We cut each steak in half. One half of each steak we left untreated. The other half of each steak was dredged with about a teaspoon of salt per side. Use coarse salt - not fine.
Egads! After about an hour of resting, the salted steaks are leaking like a Swedish goalie. Will this be a problem? Will they taste like salted shoe leather? Will we be calling the Colonel for dinner? Let's find out. Rinse the steaks (don't forget this step), pat them dry and put them on the grill.
In our experiment the pre-salted meat was much tastier and more tender ("tenderer?). A perfect level of saltiness and definitely more tender than the control group. I'm no chemistry wiz so don't email me and ask "why". Just trust me - it worked.

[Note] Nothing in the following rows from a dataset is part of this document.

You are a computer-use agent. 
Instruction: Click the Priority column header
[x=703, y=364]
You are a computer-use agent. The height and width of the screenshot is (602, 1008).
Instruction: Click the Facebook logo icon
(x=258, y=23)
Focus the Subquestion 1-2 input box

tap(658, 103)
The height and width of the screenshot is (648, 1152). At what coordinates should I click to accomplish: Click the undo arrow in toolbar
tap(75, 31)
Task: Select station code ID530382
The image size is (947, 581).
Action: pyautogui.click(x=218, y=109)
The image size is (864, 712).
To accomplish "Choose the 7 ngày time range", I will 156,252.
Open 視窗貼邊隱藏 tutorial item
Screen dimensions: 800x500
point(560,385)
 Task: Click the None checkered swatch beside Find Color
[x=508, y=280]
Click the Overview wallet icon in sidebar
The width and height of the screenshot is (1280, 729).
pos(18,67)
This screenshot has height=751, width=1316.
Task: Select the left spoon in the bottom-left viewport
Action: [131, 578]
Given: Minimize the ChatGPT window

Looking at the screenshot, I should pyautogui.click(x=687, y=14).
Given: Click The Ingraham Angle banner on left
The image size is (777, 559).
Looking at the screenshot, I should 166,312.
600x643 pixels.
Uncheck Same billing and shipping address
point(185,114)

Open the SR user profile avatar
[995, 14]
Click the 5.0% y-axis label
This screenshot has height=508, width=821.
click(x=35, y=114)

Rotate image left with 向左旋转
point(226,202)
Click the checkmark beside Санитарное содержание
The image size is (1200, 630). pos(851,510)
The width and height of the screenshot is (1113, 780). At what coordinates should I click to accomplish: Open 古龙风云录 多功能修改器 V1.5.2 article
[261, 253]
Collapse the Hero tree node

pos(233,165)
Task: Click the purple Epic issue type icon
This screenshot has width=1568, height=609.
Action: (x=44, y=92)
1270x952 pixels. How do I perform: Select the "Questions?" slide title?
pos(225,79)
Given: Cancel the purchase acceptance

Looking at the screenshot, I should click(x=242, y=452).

Another tip: if you're in Calgary head down to The Cookbook Company on 11th Avenue (www.cookbookcooks.com). They've got a zillion (ok, about 40) salt varieties to choose from. Gail tells us that her favourite salt for grilling is "Maldon Salt" (www.maldonsalt.co.uk) as it adds a "textural" (her word, not mine) element to the grilled meat. And, for the record, Gail salts her meat before she grills - she likes the way the juices are released by the salt so they can caramelize when they hit the hot grill. (www.cookbookcooks.com)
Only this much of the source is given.